According to Carriage of Goods by Sea Act (COGSA) provides that a law case for recovery of damages to goods must be brought within 12 months of the delivery of the goods. There are two interpretations of cargo delivery:
- Some courts interpret delivery to mean when cargo is taken off the ship, regardless of when (the consignee receives cargo
- Some courts interpret delivery occurs only when the consignee has had a reasonable chance to inspect
According to Fifth Circuit Court of Appeals, delivery occurs when ocean carrier places cargo into the custody of whomever is legally entitled to receive cargo from the carrier. If cargo is never actually delivered, limitation period begins when cargo should have been delivered. If shipment is delayed but then delivered late and damaged, limitation period still starts when goods should have been delivered.

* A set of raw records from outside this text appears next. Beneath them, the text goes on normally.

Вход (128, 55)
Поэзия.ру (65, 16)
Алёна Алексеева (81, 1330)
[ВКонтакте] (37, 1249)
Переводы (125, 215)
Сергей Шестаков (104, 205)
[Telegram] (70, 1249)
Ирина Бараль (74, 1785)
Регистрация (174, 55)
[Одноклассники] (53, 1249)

Difference between Common Carrier and Private Carrier
Contracts (Charterparties) for the carriage of goods by sea are based upon the general Common Law principles of Contract Law. Besides the general contractual and tortious regulations, there are specific rules relating to contracts (charterparties) that involve the carriage of goods by sea.
What are the 3 types of carriers?
1- Common Carriers
2- Private Carriers
3- Other types of carriers with special rights and duties
Private Carriers Vs Common Carriers
The fundamental difference between Private Carriers and Common Carriers lies in the Carrier’s Liability.
A Common Carrier is ready for employment to transport from place to place, either by land, sea, or air, the goods of anyone, or any passenger wishing to employ him.
A Common Carrier must carry cargo or passengers as a business and not as a casual operation. A Common Carrier is bound to carry all goods offered by individuals that are ready to pay the freight unless;
1- The goods are offered at an unreasonable hour
2- The goods offered are not of the type the common carrier professes to carry
3- The goods are not appropriately packed
4- Reasonable charges are not reimbursed in advance
5- The common carrier has no space in the vessel
6- The destination is not one to which the common carrier usually transits
If the Common Carrier inaccurately refuses to carry any goods or passengers, the Common Carrier may be sued for Damages in Tort.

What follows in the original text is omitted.